:: Data in this exercise
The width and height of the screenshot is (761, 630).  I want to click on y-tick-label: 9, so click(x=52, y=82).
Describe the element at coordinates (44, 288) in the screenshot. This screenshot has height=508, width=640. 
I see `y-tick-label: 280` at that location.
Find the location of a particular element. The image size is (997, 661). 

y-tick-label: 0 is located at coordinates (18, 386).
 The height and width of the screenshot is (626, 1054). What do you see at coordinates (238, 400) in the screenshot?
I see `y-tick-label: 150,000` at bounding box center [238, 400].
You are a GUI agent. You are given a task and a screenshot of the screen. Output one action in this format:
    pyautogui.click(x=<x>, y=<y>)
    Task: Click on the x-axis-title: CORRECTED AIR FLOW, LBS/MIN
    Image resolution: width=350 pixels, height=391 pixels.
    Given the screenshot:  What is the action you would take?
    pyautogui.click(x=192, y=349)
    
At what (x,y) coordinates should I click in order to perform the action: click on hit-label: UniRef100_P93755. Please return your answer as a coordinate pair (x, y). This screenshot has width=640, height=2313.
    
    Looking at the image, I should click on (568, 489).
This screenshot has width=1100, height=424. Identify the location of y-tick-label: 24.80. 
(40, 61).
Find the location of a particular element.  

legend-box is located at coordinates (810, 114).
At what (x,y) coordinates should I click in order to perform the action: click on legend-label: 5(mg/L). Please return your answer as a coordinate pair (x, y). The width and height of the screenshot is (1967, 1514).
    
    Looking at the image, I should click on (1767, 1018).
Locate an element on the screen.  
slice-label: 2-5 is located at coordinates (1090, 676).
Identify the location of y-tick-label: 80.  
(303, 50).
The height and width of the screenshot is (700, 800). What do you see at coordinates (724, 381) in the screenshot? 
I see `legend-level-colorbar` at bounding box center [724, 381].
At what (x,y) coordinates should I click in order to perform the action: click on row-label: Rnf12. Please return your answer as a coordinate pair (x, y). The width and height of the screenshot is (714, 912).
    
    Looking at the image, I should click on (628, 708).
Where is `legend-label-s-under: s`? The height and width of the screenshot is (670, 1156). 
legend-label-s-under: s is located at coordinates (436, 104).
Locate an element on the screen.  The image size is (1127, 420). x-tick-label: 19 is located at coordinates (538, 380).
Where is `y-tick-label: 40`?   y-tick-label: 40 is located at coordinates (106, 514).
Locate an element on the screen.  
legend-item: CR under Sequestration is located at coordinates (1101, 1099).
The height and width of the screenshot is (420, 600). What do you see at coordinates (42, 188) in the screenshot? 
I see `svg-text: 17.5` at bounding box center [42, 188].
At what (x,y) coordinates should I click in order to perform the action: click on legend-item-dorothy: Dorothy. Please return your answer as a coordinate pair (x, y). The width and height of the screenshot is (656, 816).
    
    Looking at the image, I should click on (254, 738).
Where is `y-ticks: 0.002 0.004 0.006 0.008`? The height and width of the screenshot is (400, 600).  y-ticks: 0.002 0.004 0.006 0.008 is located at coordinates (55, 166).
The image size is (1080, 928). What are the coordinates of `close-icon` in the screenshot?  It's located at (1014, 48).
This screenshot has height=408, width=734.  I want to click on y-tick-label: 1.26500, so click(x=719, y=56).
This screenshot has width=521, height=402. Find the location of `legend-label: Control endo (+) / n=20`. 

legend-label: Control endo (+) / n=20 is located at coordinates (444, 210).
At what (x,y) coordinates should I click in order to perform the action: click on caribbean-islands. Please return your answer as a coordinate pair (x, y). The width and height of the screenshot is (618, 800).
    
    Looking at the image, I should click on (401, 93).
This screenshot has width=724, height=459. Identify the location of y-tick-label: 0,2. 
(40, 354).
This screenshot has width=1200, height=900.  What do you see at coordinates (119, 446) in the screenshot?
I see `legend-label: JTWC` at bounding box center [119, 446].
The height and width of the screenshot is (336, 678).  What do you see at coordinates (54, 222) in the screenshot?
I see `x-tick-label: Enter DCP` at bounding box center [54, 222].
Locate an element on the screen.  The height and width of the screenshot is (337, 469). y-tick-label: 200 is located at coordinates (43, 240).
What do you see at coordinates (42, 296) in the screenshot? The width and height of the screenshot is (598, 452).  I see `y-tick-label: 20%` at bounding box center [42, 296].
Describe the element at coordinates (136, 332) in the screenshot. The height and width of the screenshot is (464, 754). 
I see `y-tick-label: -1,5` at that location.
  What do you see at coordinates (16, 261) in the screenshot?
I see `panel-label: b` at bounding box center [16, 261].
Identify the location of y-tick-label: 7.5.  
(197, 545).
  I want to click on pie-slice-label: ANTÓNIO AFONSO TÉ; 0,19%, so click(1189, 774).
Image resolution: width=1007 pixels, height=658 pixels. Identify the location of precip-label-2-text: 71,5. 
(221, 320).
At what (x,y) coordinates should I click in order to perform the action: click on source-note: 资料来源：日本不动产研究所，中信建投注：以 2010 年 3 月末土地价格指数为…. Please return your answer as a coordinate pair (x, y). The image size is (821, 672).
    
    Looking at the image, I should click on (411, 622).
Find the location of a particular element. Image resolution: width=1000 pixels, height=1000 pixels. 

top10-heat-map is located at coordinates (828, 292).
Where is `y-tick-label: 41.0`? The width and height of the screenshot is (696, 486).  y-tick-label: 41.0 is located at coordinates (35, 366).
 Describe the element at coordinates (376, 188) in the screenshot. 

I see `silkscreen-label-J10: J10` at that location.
::::
# Assigned task:
Reproduce all of the entries above, changing "coordinate pair" to "point" and keeping everything else the same.

# Problem solution:
The width and height of the screenshot is (761, 630).  I want to click on y-tick-label: 9, so click(x=52, y=82).
Describe the element at coordinates (44, 288) in the screenshot. This screenshot has height=508, width=640. 
I see `y-tick-label: 280` at that location.
Find the location of a particular element. The image size is (997, 661). 

y-tick-label: 0 is located at coordinates (18, 386).
 The height and width of the screenshot is (626, 1054). What do you see at coordinates (238, 400) in the screenshot?
I see `y-tick-label: 150,000` at bounding box center [238, 400].
You are a GUI agent. You are given a task and a screenshot of the screen. Output one action in this format:
    pyautogui.click(x=<x>, y=<y>)
    Task: Click on the x-axis-title: CORRECTED AIR FLOW, LBS/MIN
    Image resolution: width=350 pixels, height=391 pixels.
    Given the screenshot:  What is the action you would take?
    pyautogui.click(x=192, y=349)
    
At what (x,y) coordinates should I click in order to perform the action: click on hit-label: UniRef100_P93755. Please return your answer as a point (x, y). This screenshot has width=640, height=2313.
    
    Looking at the image, I should click on (568, 489).
This screenshot has width=1100, height=424. Identify the location of y-tick-label: 24.80. 
(40, 61).
Find the location of a particular element.  

legend-box is located at coordinates (810, 114).
At what (x,y) coordinates should I click in order to perform the action: click on legend-label: 5(mg/L). Please return your answer as a point (x, y). The width and height of the screenshot is (1967, 1514).
    
    Looking at the image, I should click on (1767, 1018).
Locate an element on the screen.  
slice-label: 2-5 is located at coordinates (1090, 676).
Identify the location of y-tick-label: 80.  
(303, 50).
The height and width of the screenshot is (700, 800). What do you see at coordinates (724, 381) in the screenshot? 
I see `legend-level-colorbar` at bounding box center [724, 381].
At what (x,y) coordinates should I click in order to perform the action: click on row-label: Rnf12. Please return your answer as a point (x, y). The width and height of the screenshot is (714, 912).
    
    Looking at the image, I should click on (628, 708).
Where is `legend-label-s-under: s`? The height and width of the screenshot is (670, 1156). 
legend-label-s-under: s is located at coordinates (436, 104).
Locate an element on the screen.  The image size is (1127, 420). x-tick-label: 19 is located at coordinates (538, 380).
Where is `y-tick-label: 40`?   y-tick-label: 40 is located at coordinates (106, 514).
Locate an element on the screen.  
legend-item: CR under Sequestration is located at coordinates (1101, 1099).
The height and width of the screenshot is (420, 600). What do you see at coordinates (42, 188) in the screenshot? 
I see `svg-text: 17.5` at bounding box center [42, 188].
At what (x,y) coordinates should I click in order to perform the action: click on legend-item-dorothy: Dorothy. Please return your answer as a point (x, y). The width and height of the screenshot is (656, 816).
    
    Looking at the image, I should click on (254, 738).
Where is `y-ticks: 0.002 0.004 0.006 0.008`? The height and width of the screenshot is (400, 600).  y-ticks: 0.002 0.004 0.006 0.008 is located at coordinates (55, 166).
The image size is (1080, 928). What are the coordinates of `close-icon` in the screenshot?  It's located at (1014, 48).
This screenshot has height=408, width=734.  I want to click on y-tick-label: 1.26500, so click(x=719, y=56).
This screenshot has width=521, height=402. Find the location of `legend-label: Control endo (+) / n=20`. 

legend-label: Control endo (+) / n=20 is located at coordinates (444, 210).
At what (x,y) coordinates should I click in order to perform the action: click on caribbean-islands. Please return your answer as a point (x, y). The width and height of the screenshot is (618, 800).
    
    Looking at the image, I should click on (401, 93).
This screenshot has width=724, height=459. Identify the location of y-tick-label: 0,2. 
(40, 354).
This screenshot has width=1200, height=900.  What do you see at coordinates (119, 446) in the screenshot?
I see `legend-label: JTWC` at bounding box center [119, 446].
The height and width of the screenshot is (336, 678).  What do you see at coordinates (54, 222) in the screenshot?
I see `x-tick-label: Enter DCP` at bounding box center [54, 222].
Locate an element on the screen.  The height and width of the screenshot is (337, 469). y-tick-label: 200 is located at coordinates (43, 240).
What do you see at coordinates (42, 296) in the screenshot? The width and height of the screenshot is (598, 452).  I see `y-tick-label: 20%` at bounding box center [42, 296].
Describe the element at coordinates (136, 332) in the screenshot. The height and width of the screenshot is (464, 754). 
I see `y-tick-label: -1,5` at that location.
  What do you see at coordinates (16, 261) in the screenshot?
I see `panel-label: b` at bounding box center [16, 261].
Identify the location of y-tick-label: 7.5.  
(197, 545).
  I want to click on pie-slice-label: ANTÓNIO AFONSO TÉ; 0,19%, so click(1189, 774).
Image resolution: width=1007 pixels, height=658 pixels. Identify the location of precip-label-2-text: 71,5. 
(221, 320).
At what (x,y) coordinates should I click in order to perform the action: click on source-note: 资料来源：日本不动产研究所，中信建投注：以 2010 年 3 月末土地价格指数为…. Please return your answer as a point (x, y). The image size is (821, 672).
    
    Looking at the image, I should click on (411, 622).
Find the location of a particular element. Image resolution: width=1000 pixels, height=1000 pixels. 

top10-heat-map is located at coordinates (828, 292).
Where is `y-tick-label: 41.0`? The width and height of the screenshot is (696, 486).  y-tick-label: 41.0 is located at coordinates (35, 366).
 Describe the element at coordinates (376, 188) in the screenshot. 

I see `silkscreen-label-J10: J10` at that location.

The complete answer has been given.